Based on rhetoric surrounding Oklahoma’s income tax debate, some lawmakers seem to think so.

Gov. Mary Fallin and other state leaders are eager to cut the top income tax rate this year. They say we can offset some of the cut by eliminating “special interest” tax credits and deductions. Yet when the details emerge, we discover that the biggest costs would fall not on special interests, but on hundreds of thousands of Oklahoma families. These families would lose several broad and effective tax credits to make way for rate cuts that primarily benefit wealthier households.

The at-risk credits include the Earned Income Tax Credit, the Sales Tax Relief Credit and the Child Tax Credit. Each of these helps between onethird and one-fourth of all Oklahoma families. In addition to
providing tax relief, they are designed to encourage work, support basic
nutrition and strengthen families with children.

These credits provide Oklahoma families about $50 to $200 each year. That may not seem like much, but for a household struggling to get by, it can mean the difference in being able to afford groceries at the end of the month or buying gas to get to work.

According to one study, about three-fourths of the families receiving these credits spend their tax refunds on basic needs like rent, food and medicine. For the remaining one-fourth, the credits enable just enough breathing room in the family budget to invest a little in education or job training or to enroll their kids in extracurricular activities like sports. I spoke with one new mother who said the state credits, in combination with some larger federal tax credits, enabled her to purchase a car with air conditioning so she could transport her newborn son in the summer heat.

Some state leaders argue that these families shouldn’t receive money back if they didn’t owe income taxes to begin with. However, that ignores the other taxes all Oklahomans pay to support schools, roads and other core public services. These families pay sales taxes, property taxes on homes or indirectly if they rent, and motor vehicle taxes. Oklahoma’s state and local taxes actually take a higher share of income from poor families than from middle-class families, and they take a higher share from middle-class families than from the wealthiest households. Without the broad-based credits, this imbalance would be even greater.
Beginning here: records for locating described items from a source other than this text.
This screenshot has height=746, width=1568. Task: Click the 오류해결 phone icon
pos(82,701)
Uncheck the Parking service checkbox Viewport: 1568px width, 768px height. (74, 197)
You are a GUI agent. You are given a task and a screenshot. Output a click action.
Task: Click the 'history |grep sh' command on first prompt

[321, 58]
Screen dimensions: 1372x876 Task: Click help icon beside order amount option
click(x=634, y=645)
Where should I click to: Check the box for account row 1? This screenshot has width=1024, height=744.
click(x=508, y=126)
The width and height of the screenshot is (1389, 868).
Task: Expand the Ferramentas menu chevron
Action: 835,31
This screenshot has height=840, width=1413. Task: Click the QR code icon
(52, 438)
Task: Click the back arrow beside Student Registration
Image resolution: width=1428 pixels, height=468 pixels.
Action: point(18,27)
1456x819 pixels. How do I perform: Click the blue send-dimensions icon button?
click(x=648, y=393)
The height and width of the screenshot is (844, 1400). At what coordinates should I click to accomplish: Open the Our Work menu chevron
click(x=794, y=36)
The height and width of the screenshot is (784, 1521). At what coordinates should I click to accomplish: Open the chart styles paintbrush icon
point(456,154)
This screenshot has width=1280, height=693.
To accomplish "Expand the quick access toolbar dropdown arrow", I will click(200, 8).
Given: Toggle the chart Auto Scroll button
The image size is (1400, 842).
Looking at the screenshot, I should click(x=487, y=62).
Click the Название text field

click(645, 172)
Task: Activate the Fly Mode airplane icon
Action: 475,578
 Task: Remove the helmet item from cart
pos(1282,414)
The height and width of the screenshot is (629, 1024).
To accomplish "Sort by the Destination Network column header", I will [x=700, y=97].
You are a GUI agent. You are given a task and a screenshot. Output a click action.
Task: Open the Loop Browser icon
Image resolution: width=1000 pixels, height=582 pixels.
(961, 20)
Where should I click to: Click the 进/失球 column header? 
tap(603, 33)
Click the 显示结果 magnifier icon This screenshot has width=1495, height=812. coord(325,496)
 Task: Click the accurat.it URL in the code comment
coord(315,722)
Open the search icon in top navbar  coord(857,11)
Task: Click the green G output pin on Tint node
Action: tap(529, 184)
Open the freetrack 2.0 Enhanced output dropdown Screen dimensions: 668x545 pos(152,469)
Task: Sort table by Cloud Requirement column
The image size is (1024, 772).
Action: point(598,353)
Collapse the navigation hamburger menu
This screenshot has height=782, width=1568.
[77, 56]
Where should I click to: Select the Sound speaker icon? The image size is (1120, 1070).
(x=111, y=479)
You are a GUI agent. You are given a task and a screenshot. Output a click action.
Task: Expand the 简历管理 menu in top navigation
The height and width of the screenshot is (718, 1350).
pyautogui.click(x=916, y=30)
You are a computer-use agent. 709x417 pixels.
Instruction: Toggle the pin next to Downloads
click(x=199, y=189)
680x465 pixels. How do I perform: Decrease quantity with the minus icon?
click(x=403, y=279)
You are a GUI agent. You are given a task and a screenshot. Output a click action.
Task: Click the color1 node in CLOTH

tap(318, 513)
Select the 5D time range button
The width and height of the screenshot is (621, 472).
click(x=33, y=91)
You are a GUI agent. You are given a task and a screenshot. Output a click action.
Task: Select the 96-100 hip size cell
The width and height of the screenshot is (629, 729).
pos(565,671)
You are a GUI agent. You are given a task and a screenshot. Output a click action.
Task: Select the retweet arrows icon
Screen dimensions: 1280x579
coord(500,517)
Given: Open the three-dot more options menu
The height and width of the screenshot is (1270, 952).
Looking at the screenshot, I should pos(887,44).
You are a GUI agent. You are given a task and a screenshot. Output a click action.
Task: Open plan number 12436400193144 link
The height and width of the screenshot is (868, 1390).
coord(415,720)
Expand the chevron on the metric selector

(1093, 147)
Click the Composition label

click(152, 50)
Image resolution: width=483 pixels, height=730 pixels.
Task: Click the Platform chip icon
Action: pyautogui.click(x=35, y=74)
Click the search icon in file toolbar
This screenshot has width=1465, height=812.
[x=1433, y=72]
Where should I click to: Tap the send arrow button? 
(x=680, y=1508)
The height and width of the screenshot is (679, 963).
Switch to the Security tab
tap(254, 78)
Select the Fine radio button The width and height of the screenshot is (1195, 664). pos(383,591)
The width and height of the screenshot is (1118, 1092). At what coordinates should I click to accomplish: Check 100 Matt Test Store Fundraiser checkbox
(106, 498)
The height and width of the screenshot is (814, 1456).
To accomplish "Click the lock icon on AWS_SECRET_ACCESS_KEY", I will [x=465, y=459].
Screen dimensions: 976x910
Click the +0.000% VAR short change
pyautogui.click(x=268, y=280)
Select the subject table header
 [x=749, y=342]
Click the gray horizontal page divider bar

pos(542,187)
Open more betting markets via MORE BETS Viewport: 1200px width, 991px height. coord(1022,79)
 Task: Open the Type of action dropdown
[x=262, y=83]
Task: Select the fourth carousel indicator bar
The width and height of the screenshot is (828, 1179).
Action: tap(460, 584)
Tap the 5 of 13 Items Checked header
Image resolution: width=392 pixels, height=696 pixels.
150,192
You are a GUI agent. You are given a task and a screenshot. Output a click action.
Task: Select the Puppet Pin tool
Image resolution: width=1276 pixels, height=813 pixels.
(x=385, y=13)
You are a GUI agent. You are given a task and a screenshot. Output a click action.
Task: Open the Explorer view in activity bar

Besides, we need a tax system that is fair over an entire lifetime, not just when workers are at their peak earning power. These credits go to seniors who paid during their working years, young workers at the beginning of their careers, and new parents who may reduce working hours to care for children. Trading the credits to pay for cuts at the highest income levels would be a bad deal for average Oklahomans and bad for the economy as a whole.

Perry is policy analyst for the Oklahoma Policy Institute, a think tank based in Tulsa.